How one can interpret from this verse that these kings are the speakers of Isaiah 53 begins to show us how unethical Mr. Singer’s methodology is. These Gentile kings don’t speak here and are not mentioned anywhere else in Isaiah 53:1-12, but this is the foundation for Mr. Singer’s teaching. By having the Gentiles speak the words of Isaiah 53, and not the prophet Isaiah, Mr. Singer can present his teaching that Isaiah’s Suffering Servant is none other than the nation of Israel.

Who is the Servant?

Mr. Singer presents the Servant as Israel by quoting six texts from the book of Isaiah,6 but none from Is. 53, where it states that Israel was the servant of the Lord, but he steps out of bounds with his quote of Is. 49:3. Yes, there are times when Isaiah speaks of Israel as God’s Servant, but it’s not in Isaiah 49 nor 53. In those chapters the Servant is the Messiah, not Israel. By just quoting Is. 49:3, as Mr. Singer does, one could think that the prophet was speaking of Israel, but here we come to another statement of Mr. Singer’s that does not bear up under scrutiny:

“And He said to me, ‘You are My servant, Oh Israel, in whom I will be glorified’” (Is. 49:3).

It will become plain to see that ‘this Israel’ must be another term for the Messiah because it states of this Israel that God made him in the matrix of his mother (not mothers as we might expect of the Seed of Abraham, Isaac and Jacob), and that his mouth was not only ‘like a sharp sword,’ but that God had ‘hidden’ him in His quiver:

‘Listen, Oh coastlands, to me, and take heed, you peoples from afar! Yahveh has called me from the womb, from the matrix of My mother He has made mention of My name and He has made My mouth like a sharp sword. In the shadow of His hand He has hidden Me and made Me a polished shaft. In His quiver He has hidden Me’ (Is 49:1-2).

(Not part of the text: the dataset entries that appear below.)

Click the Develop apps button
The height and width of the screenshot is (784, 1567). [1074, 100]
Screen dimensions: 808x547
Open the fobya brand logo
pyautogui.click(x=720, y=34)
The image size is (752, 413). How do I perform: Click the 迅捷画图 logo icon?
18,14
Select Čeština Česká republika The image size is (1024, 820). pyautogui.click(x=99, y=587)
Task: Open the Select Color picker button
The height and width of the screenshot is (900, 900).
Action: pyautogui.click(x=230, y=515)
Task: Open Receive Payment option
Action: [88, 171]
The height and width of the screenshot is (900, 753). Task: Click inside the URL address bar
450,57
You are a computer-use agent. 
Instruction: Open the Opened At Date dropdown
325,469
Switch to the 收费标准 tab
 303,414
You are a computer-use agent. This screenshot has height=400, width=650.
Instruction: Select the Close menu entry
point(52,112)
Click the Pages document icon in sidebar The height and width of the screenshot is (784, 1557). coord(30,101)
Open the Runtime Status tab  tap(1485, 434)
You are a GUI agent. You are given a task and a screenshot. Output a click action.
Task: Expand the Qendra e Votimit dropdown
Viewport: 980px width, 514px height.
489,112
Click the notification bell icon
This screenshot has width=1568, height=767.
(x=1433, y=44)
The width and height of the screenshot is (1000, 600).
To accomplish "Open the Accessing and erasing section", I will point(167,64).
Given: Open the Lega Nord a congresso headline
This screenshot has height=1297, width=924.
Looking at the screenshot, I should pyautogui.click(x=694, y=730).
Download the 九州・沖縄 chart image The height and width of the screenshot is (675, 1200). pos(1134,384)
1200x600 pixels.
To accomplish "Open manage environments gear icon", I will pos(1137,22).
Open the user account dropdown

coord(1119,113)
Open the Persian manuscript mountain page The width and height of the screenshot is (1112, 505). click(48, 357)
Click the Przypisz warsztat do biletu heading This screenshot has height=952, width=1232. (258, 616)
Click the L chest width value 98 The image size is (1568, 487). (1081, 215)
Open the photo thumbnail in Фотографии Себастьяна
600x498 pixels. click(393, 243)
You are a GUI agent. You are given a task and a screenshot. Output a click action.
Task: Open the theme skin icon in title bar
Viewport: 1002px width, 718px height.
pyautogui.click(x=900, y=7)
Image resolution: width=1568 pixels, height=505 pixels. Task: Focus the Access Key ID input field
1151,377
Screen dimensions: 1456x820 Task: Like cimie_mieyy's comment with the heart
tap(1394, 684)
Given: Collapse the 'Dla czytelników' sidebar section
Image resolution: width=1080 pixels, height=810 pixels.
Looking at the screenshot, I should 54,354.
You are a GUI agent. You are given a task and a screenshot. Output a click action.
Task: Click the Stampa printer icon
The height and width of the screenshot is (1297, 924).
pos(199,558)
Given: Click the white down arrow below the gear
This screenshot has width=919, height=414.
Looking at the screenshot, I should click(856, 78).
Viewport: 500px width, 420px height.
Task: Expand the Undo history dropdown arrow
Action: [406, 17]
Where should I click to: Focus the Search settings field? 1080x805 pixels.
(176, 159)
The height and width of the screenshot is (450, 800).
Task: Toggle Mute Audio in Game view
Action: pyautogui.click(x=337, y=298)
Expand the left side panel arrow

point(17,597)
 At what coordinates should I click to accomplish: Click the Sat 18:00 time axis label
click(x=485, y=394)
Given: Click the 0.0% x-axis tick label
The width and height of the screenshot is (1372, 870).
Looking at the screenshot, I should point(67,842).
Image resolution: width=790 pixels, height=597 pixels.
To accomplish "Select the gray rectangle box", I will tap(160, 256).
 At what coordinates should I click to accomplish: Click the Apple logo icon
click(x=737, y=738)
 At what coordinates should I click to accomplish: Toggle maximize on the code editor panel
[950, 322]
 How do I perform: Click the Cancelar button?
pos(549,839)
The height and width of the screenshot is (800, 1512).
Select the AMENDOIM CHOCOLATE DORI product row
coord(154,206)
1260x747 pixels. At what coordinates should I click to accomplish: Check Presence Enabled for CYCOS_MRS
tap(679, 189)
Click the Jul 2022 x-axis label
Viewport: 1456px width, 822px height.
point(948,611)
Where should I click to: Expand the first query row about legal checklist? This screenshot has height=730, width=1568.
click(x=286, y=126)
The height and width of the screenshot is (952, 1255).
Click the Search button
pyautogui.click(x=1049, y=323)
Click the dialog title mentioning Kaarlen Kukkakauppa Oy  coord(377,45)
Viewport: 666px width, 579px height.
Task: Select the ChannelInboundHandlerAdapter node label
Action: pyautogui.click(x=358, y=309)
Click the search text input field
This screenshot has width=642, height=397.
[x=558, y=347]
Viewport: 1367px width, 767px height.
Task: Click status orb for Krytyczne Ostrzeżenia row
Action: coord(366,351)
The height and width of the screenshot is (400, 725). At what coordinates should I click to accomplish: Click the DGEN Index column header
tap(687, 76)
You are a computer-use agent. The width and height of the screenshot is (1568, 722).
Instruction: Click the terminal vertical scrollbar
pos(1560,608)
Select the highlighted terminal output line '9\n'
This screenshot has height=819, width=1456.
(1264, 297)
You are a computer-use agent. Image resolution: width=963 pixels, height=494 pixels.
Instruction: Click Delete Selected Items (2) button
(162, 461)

Who is the ‘me’ who says that God called him ‘from the womb, from the matrix of’ his mother? How can this be a nation? Could it be Abraham? Could it be said of Father Abraham that he had a mouth ‘like a sharp sword’ or that he was hidden in God’s quiver? No. Can it be Israel speaking or is it the Messiah? When was Israel ever hidden in the shadow of God’s hand? Why would Isaiah speak of Israel saying that, ‘from the matrix of my mother He has made mention of my name’? The nation of Israel came about by Abraham, Isaac and Jacob and the mothers of Israel—Sarah, Rebecca, Rachel, Leah, Bilha and Zilpa. How can only ‘mother,’ in the singular, be mentioned if Isaiah is speaking of the nation of Israel?

The passage gets much more specific and reveals that it’s not the nation of Israel whom the prophet is speaking about, but the Messiah. It says that this person will gather Israel to God and that this Servant will be raised up to ‘restorethe ‘Tribes of Jacob’ and to be a light to the Gentiles that God’s salvation would reach to the ‘ends of the Earth.’ Can Israel restore Israel? It’s not possible biblically for Israel to redeem herself. This is the nature of those in need of redemption. They need a Redeemer to redeem them. The passage clearly has the Messiah as the Servant-Redeemer who will restore Israel:

“And now Yahveh says, who formed me from the womb to be His Servant, to bring Jacob back to Him so that Israel is gathered to Him, for I shall be glorious in the eyes of Yahveh and My God shall be My strength. Indeed He says, ‘It is too small a thing that You should be My Servant to raise up the Tribes of Jacob and to restore the preserved ones of Israel—I will also give You as a light to the Gentiles that You should be My salvation to the ends of the earth’ (Is 49:5-6).

Note how the phrase, ‘who formed me from the womb’ connects it to v. 1 (Yahveh has called me from the womb). One would be hard pressed to say that the Servant is Israel for how could Israel bring Jacob back to God? How could Israel raise up Israel?! It makes absolutely no sense, yet Mr. Singer uses Is. 49:3, and only that verse, out of context, as a support for his position that Isaiah is speaking of Israel. As for those passages that speak of Israel as the Servant, there’s no reason to deny that, but there’s no reason to assume that because they do, Isaiah 53 must also, especially when Mr. Singer’s ‘Servant Songs’ aren’t the Servant Songs at all.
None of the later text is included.